The museography highlights the earliest fossils found in South Africa, presents the first traces of man in the region and continues with rooms devoted to the emergence of art, symbolism and technology from prehistoric times to present day hunter-gatherers (numerous palaeo-anthropological and archaeological artefacts, including a wide range of ancient tools). Several rooms are devoted to rock paintings and engravings, with an important collection of engraved rocks (called Rock archive).
IFAS-Research has, in the past, established occasional partnerships with Origins Centre on the occasion of temporary exhibitions. In 2018-2019, the collaboration was of a different nature since, in conjunction with the « Lascaux » exhibition, IFAS-Recherche offered the museum reproductions of engraved ostrich eggs dating back 60,000 years, discovered on the French-South African Diepkloof site co-directed by Guillaume Porraz (CNRS). The engraved shells date back to the Middle and Upper Palaeolithic, and are of great scientific and heritage importance as they are one of the first examples of engraving by Homo Sapiens. Facsimiles were made by a South African artist under the supervision of Guillaume Porraz and with a grant from IFAS-Recherche.

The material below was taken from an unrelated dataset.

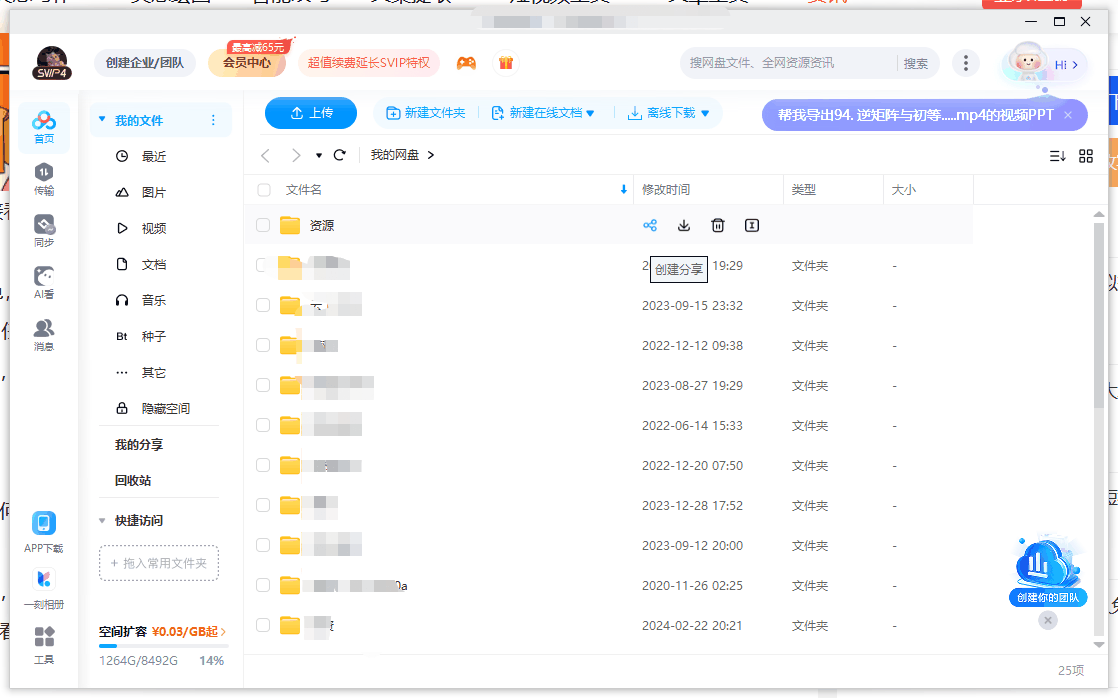1118x698 pixels.
Task: Check the folder row dated 2022-12-12
Action: (263, 345)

In 2019, they were shown to the public for the duration of the exhibition in the « Dawn of Art » room.
The renovation of the museum is a complete overhaul – museography, general design of the tour, choice of objects on display – which was funded by Wits University with a substantial grant from the National Institute for the Humanities and Social Sciences (NIHSS), a public agency created in 2013 to support and develop the humanities and social sciences in South Africa. Teams from the museum and researchers from Wits (from the Department of Archaeology, the Rock Art Research Institute, etc.) have been working for two years on this project, which should have been presented to the public in the first quarter of 2020.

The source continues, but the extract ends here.